I never really gave it much thought on how this happened. Its not like I lost interest in cooking of food. Its quite the contrary. I have more interest in cooking and food more than ever. But after I have gave it some thought on why I no longer watch that channel, I am disgusted at the people in charge of the food network. You tune in these days, and you find shows on how junk food is made. Then there are cake making competitions where they seem to make cakes that almost appears to be unedible and resembles plastic and glass. Sandra Lee is showing you how to make a breakfast in bed with canned peaches, a bucket of cool whip, and a squeeze bottle of fake honey. I loved the original Iron Chef, but I loathe Iron Chef America.

And last but not least. Good Eats. It used to be a show I loved, but it quickly lost credibility with me when I finally decided to try a recipe from the show Good Eats. It was terrible. No, its not because I'm that bad in the kitchen. Whenever I try a recipe for the first time, I follow it down to the exact details. I don't substitute, and I'll go out of my way to get all the ingredients, even if they are exotic ingredients. After trying the recipe, I realized that the recipe was just made for TV, and would not be a recipe anyone would consider repeating (or refine) after you've tasted what may come out of that recipe. I'm sure not all recipes of Good Eats were heartless recipes, but all it took was one recipe to make me realize that Alton Brown was not the gastronomic einstein that he was making him out to be. A few years later, I saw the TV biography of Alton Brown. I saw that his credentials were things in cinematography and photography. And that he had only joined a culinary school with the goal of producing his own cooking show. It made perfect sense. There is some educational value on that show, but if they are going to fake about the food, I gotta wonder how much of the science wasn't just fluff. Just like everything on the food network these days, its all about entertainment value, and there is very little importance on the actual food itself. This is why I stopped watching. The food network has turned into the fake food network. Food has become secondary. Entertainment value seems to be everything. I feel betrayed as a viewer.

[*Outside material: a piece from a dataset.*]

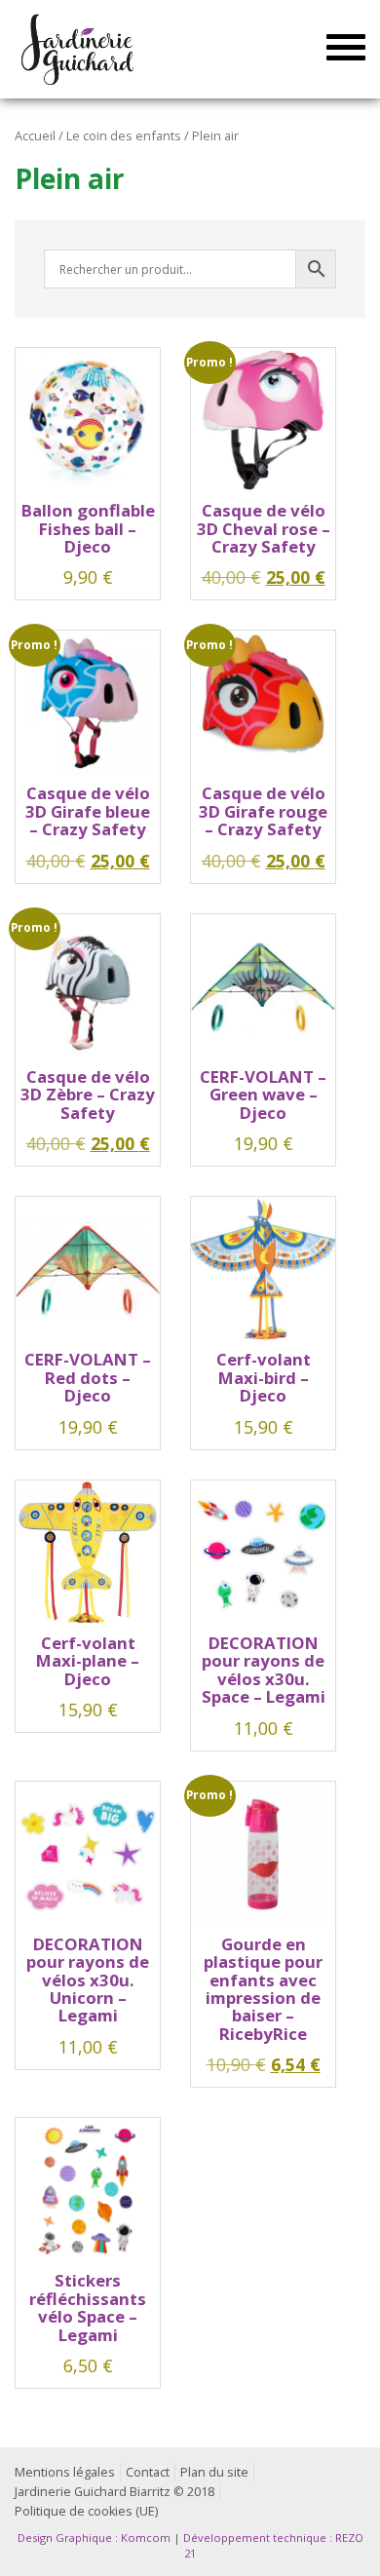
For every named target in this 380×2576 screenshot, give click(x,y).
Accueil (35, 135)
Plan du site (214, 2472)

I think the type of cooking shows I'm looking for these days are by people who can cook like Anthony Bourdain describe in Kitchen Confidential. People who can cook on the line, have leadership skills, and can excute any dish they can conceptualize with speed and accuracy. In other words, chefs like Gordon Ramsay and Marco Pierre White. Underneath all that cursing, trash can kicking, and food spitting, Gordon Ramsay has some serious cooking chops from years on working on the line. You get to see very little of it on Hell's Kitchen and Kitchen Nightmares, but you can see a lot more of it in his UK shows. You look at all the bios in the food network website, and you quickly see that none of these people are qualified to be teaching you anything. Mario Batali, Ming Tsai, Emeril Lagase, and Sara Moulton (All the people I used to watch) seems to have gotten the boot or left on their own accord. And it even gets worse. You have people like Robert Irvine who seems to been revealed to have a fake resume. There were rumors that he was going to get the boot, but no, he's still on the food network. And oh yeah, that food guy from Queer Eye from the Straight Guy has a show on the food network too. Wasn't he more like a foodie than a cook? I guess it doesn't make a difference anymore.